GIVEN DATA:
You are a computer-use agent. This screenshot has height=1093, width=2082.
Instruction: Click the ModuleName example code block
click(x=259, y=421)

---

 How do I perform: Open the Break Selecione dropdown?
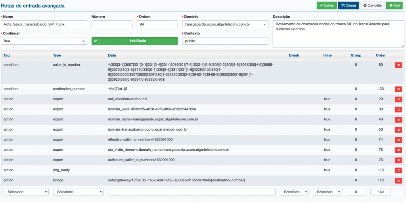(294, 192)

TASK DESCRIPTION:
Show every line above that contains the string "code". Match case exactly.

REPLY TO THE TASK:
Instruction: Click the ModuleName example code block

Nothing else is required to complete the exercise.